Giovanni, Apocalisse (trad. Max Bignami)
È stato qualche inverno fa, tanto per cominciare, uno dei mesi più freddi. Igor Brodskij arrivava in via Dante non più tardi delle otto. Cuffia di lana sopra i capelli grigi, sciarpa al collo, giacca con bavero alzato, scarpe che avevano girato il mondo sotto la pioggia. Igor Brodskij aveva il viso tondo e gli occhi rassegnati da ex sovietico. Schiariva la voce e mormorava in una preghiera l’unica cosa che sapeva dire: «Non parlo italiano».
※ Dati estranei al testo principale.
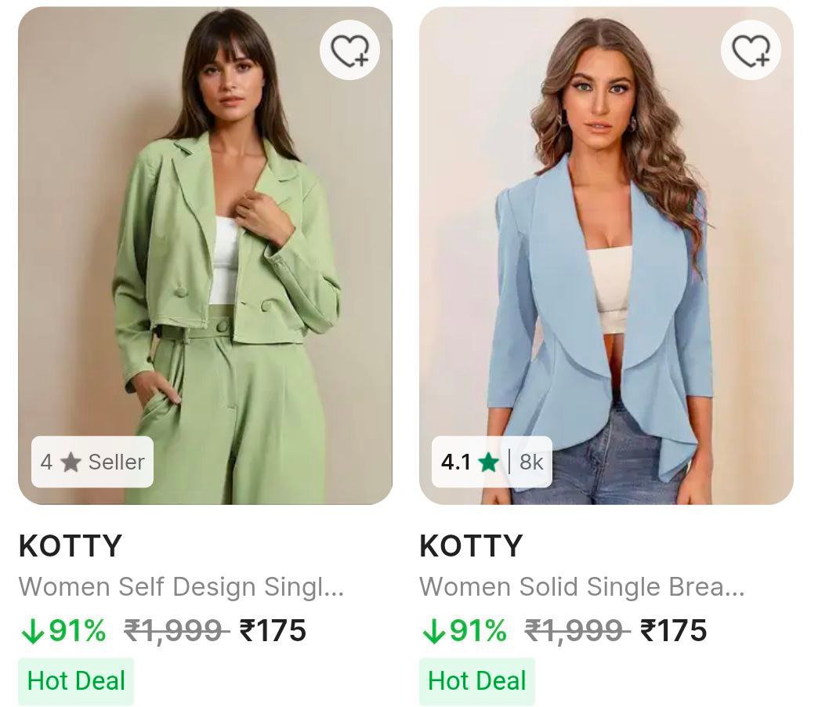Open 'Women Solid Single Brea...' product title
Viewport: 829px width, 707px height.
(x=581, y=587)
Si fregava le mani, apriva il seggiolino pieghevole, si sedeva e appoggiava sulle ginocchia la custodia del suo violino. Si guardava attorno. I primi passanti infreddoliti gli lanciavano un’occhiata. Era il posto giusto. Da un lato le spalle intabarrate di un vecchio poeta, immobile su un piedistallo, dall’altro un condottiero a cavallo che dominava il fondo della via, tutta pedonale. Lui, allora, accarezzava la custodia con mani da prestigiatore. L’apriva, estraeva un violino inesistente e iniziava ad accordarlo. Girava i bischeri fatti d’aria, pizzicava corde invisibili, muoveva l’archetto nel nulla. La gente continuava a passare e a lanciare sguardi fugaci. L’aria di via Dante si faceva cristallina, l’umidità della notte milanese si stava alzando.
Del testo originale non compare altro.